• **PROMPT 1**
Would you transcribe the passage on Puerto Rico's shrinking population, starting at "Puerto Rico is" and ending at "issued last year."?
• **PROMPT 2**
Can you go on with the passage on Puerto Rico's shrinking population from the point where it stops?

• **EXERCISE TEXT**
*** Begin section ***

The exit of people seeking work in the states and the related issue of “brain drain” have grabbed headlines, but Puerto Rico’s population drop is only partly due to people leaving the island.
Connected to the flight of young Puerto Ricans and professionals to the mainland is a falling local birth rate and a quickly aging population that economists and demographers warn will pose increasingly greater challenges to the island. Human resources executives note that those problems extend to island businesses.
“That means less people working, saving, investing, consuming and contributing to pay off the debts incurred by the commonwealth with bondholders and pensioners,” Sergio Marxuach, policy director for the Center for the New Economy, told CARIBBEAN BUSINESS online.
Puerto Rico is among just two dozen national statistical areas around the world that lost population between 2005 and 2010, according to a United Nations report issued last year.
As the global population topped 7 billion after an unprecedented surge of 1 billion over the past 12 years, Puerto Rico and 23 countries actually saw declines.
They are mostly former Soviet Republics and Eastern European countries. According to the latest U.N. count, of the 24 nations that registered population falls between 2005 and 2010 only Puerto Rico, Germany and some small island nations were not from this region.

*** End section ***

Saved data entries
*** Begin section ***

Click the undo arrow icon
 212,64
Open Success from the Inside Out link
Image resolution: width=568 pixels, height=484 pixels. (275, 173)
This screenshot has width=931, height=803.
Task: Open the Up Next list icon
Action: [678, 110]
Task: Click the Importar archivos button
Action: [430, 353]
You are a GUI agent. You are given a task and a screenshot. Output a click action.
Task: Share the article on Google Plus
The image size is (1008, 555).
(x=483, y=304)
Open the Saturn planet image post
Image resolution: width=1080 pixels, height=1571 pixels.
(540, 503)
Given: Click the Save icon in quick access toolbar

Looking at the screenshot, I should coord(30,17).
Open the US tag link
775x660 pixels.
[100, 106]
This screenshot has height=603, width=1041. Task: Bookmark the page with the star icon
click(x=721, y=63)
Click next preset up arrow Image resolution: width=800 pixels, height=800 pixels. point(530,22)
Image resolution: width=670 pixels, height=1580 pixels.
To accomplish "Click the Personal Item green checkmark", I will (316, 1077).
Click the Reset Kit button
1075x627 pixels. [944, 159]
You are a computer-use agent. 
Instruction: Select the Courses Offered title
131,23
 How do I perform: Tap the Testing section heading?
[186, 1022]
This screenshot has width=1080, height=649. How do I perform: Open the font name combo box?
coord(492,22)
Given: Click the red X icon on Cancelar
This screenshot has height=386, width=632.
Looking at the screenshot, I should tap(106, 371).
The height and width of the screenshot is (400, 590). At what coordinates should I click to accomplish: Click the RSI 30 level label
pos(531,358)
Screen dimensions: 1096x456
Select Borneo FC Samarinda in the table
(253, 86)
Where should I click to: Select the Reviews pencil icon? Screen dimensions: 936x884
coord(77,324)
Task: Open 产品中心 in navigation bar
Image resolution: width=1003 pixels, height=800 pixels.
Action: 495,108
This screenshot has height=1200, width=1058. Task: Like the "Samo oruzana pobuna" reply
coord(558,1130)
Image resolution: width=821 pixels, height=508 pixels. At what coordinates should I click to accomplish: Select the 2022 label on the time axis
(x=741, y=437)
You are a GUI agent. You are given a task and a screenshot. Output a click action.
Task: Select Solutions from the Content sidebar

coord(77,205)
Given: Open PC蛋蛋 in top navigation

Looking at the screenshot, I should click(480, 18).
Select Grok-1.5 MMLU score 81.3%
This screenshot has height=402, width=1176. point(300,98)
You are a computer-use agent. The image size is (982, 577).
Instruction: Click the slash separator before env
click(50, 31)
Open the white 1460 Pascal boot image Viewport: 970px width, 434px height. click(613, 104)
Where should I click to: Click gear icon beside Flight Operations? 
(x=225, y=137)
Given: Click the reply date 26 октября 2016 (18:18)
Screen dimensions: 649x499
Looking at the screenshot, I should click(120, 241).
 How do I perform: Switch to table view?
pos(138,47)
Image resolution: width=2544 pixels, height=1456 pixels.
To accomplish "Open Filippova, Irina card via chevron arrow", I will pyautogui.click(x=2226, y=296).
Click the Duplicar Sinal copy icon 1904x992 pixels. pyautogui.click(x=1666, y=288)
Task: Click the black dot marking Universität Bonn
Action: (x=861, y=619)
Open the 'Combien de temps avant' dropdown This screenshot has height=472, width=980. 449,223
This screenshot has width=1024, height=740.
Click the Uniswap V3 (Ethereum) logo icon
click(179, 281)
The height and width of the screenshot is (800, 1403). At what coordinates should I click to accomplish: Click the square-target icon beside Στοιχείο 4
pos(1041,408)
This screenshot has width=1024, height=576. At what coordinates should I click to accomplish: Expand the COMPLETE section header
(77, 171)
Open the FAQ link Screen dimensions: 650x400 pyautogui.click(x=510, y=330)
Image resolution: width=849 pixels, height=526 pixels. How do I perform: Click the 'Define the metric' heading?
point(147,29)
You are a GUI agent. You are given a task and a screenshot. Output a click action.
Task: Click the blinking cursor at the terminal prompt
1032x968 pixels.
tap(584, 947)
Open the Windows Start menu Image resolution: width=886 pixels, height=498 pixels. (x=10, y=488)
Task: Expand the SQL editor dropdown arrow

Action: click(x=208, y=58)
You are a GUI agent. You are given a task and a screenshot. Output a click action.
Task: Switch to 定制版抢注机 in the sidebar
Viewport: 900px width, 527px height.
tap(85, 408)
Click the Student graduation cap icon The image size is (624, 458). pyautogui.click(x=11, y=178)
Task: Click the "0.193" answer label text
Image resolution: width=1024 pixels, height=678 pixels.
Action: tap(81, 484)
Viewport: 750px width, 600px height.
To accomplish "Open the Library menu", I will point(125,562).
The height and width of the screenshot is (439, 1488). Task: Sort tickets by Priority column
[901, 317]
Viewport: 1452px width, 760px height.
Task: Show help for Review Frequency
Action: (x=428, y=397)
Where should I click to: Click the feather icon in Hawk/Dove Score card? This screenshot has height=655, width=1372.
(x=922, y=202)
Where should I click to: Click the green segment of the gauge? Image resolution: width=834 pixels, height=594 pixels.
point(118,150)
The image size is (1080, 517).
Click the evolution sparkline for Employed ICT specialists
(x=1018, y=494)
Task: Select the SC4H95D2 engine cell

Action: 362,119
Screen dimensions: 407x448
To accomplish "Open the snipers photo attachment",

*** End section ***

• **WRITTEN ANSWER 1**
Puerto Rico is among just two dozen national statistical areas around the world that lost population between 2005 and 2010, according to a United Nations report issued last year.

• **WRITTEN ANSWER 2**
Puerto Rico’s population growth slowed to a crawl between 2000 and 2010, posting an average annual increase of less than 0.5 percent during the period, according to Census statistics. That was the smallest population increase over a decade since at least the 1950s when it was 6.3 percent. The island’s population grew 15.4 percent in the 1960s, 17.9 percent in the 1970s, 10.2 percent in the 1980s and 8.1 percent in the 1990s.
Puerto Rico’s population growth rate over the past decade was less than half that of the U.S.
“Demography is a major issue. The retirement system is an example. One generation of politicians promised to its same generation of public sector workers that they did not have to make significant contributions to the their own retirement system because a younger generations was going to pay for it. Regrettably, there are too few young individuals to carry this burden, even in the case that they decide that they want to carry it,” Feliciano said.
The island’s aging population, meanwhile, is getting grayer by the year, according to Census counts.
The percentage of the population over 65 years old was 7.9 percent in 1980, 10 percent in 1990, 14 percent in 2000 and 15 percent in 2010. Projections show that the under-40 population will drop by more than 300,000 by 2020, while the over-40 crowd will grow by 275,000. The population of islanders older than 70 is forecast to rise by 75,000 over that time.
Projections show that by half of the local population will be over age 50 by 2050.
Meanwhile, Puerto Rico’s birth and fertility rates have both fallen sharply since the onset of the island’s economic downturn — further evidence that few forms of birth control are as effective as the economy.
Both rates are among the lowest in the nation, and experts believe the trend is tied to the economy. Women with money worries may feel they can’t afford to start a family or add to it.
Puerto Rico’s birth rate fell to 11.3 births per 1,000 total population in 2010, according to the federal Centers for Disease Control. The birth rate was 12.4 at the start of the island island’s economic recession in 2006. Only seven states have lower birth rates.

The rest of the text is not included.